Protesters have taken to the streets worldwide calling on us to say their names and bring justice to their murder only to be met with tear gas, brutality and military-grade resistance ordered by President Trump himself – examples of the excessive use of force the protesters are marching to end.
We are seeing in these demonstrations a collective pain. A frustration stemming from the fact that these realities only enter the public dialogue when brutal deaths are captured on video or when names become trending hashtags. But this is nothing new. Racial injustice is deeply ingrained in the foundations of our nation, and for millions of black Americans this grief and fear is familiar. So too is the experience of getting stopped frequently by the police, facing harassment and suspicion in everyday life, or fearing for their lives and their loved ones from a body that is supposed to protect and serve.
According to data from the Bureau of Justice Statistics, black Americans are more likely to be stopped by the police. Police are twice as likely to use force against black residents – and black residents are killed by police at a rate twice as high as white residents.
In 2015, the unrest in Baltimore City after the death of Freddie Gray, Jr. in police custody put a national spotlight on racial injustice in our state. The world looked upon our residents, young people and community leaders demanding justice and an end of police brutality. Five years later, there is still much work that needs to be done in our community. The ongoing criminal justice reforms provided through the Consent Decree and collaborations between the Baltimore Police Department and U.S. Department of Justice are fundamental to continued progress. Protests in the streets of Baltimore over the last week have been mostly peaceful – an example to other communities.
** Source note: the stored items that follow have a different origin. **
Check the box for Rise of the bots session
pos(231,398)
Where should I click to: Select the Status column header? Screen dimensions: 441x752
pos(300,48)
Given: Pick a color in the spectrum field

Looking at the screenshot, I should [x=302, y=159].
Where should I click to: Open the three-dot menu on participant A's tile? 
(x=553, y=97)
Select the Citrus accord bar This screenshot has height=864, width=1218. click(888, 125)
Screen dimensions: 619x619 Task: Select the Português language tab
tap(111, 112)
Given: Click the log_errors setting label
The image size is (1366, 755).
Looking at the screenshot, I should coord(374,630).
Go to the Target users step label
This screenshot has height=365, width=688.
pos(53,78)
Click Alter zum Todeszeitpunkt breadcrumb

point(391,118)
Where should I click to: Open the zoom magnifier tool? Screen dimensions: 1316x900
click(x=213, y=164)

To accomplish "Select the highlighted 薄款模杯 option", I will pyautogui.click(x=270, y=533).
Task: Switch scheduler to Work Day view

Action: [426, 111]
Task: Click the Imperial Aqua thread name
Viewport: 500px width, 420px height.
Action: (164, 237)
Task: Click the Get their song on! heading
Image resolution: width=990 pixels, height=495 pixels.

But there is much more work to be done.
Congress cannot be silent. We must lead through the pain and anguish. Our nation is in need of real help, real actions to right the wrongs of today and our historic past. We can start by passing a comprehensive plan to reform police-community relations, improve training/hiring of police officers, and hold police accountable for misconduct and use of excessive force. We must rebuild trust between the police and the communities they serve.
I have introduced two pieces of legislation that if enacted could make a significant difference and constitute a giant step forward in reforming police departments in America and rebuilding trust between police officers and communities: The End Racial and Religious Profiling Act (ERRPA), and the Law Enforcement Trust and Integrity Act (LETIA).
The End Racial and Religious Profiling Act is designed to enforce the constitutional right to equal protection of the laws by eliminating racial profiling at all levels of law enforcement by changing the policies and procedures underlying the practice. Discriminatory profiling is a waste of police resources and only further erodes needed trust.
The Law Enforcement Trust and Integrity Act takes a comprehensive approach at addressing the issue of police accountability by encouraging local police departments to adopt standards against misconduct, training and oversight protocols.
It should not have taken so long, but year after year, too many of my colleagues have put partisanship before justice and equality. Equality is not a partisan issue. Far too many names have been added to that painful list for us to wait to take action.
Until we address these flaws at their core, justice will be far from served. We can no longer be patient. We have a duty to turn grief into action, to fight for the protection and respect of human and civil rights our fellow Americans and to dismantle the racism that weaves through the structures of our society. We have a duty to do our part to demand and embody equality in our daily lives.
In response to the recent killings, Michelle Obama remarked: “It’s up to all of us — black, white, everyone — no matter how well-meaning we think we might be, to do the honest, uncomfortable work of rooting it out.”
The protests must not be the end of the conversation, but rather the beginning of our action toward change. We owe it to black Americans, to communities of color and to all who fought to establish a nation that upholds liberty and justice for all to stand up for these values each and every day.
Thank you for being a positive voice for change.